* Input data:
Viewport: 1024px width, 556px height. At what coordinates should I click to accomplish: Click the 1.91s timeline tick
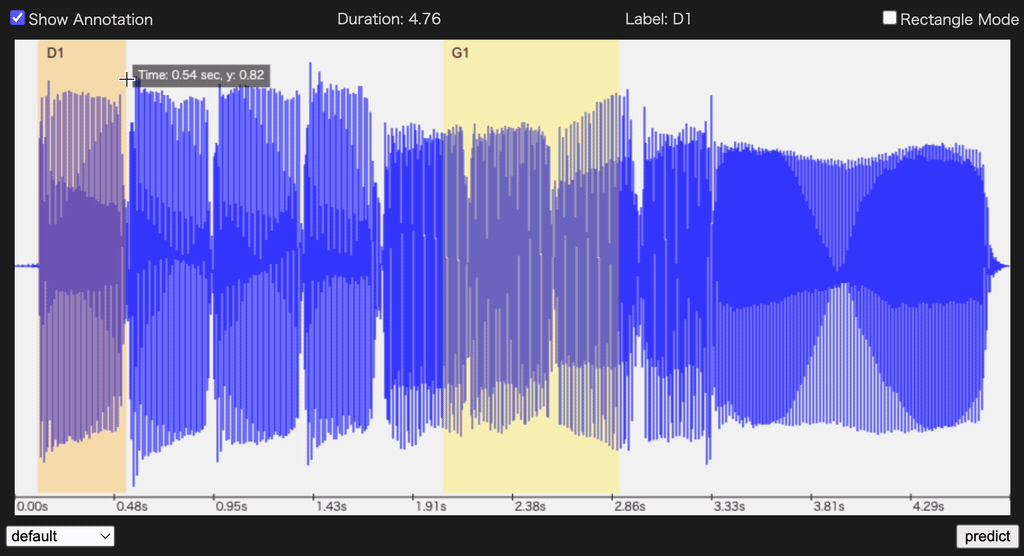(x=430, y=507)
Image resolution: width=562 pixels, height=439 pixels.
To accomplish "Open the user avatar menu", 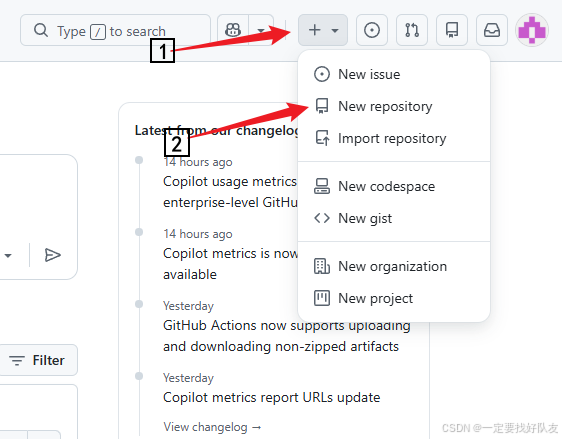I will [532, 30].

...

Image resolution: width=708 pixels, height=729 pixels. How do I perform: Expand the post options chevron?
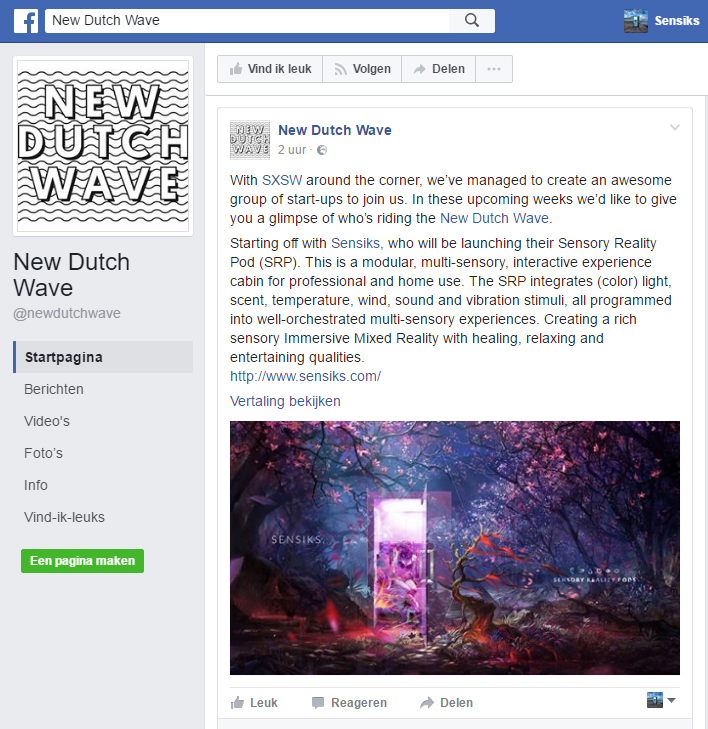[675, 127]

* Exercise brief:
Show every line above that contains the string "resolution", matching case exactly.

* Correct response:
Image resolution: width=562 pixels, height=439 pixels.
Image resolution: width=708 pixels, height=729 pixels. How do I perform: Expand the post options chevron?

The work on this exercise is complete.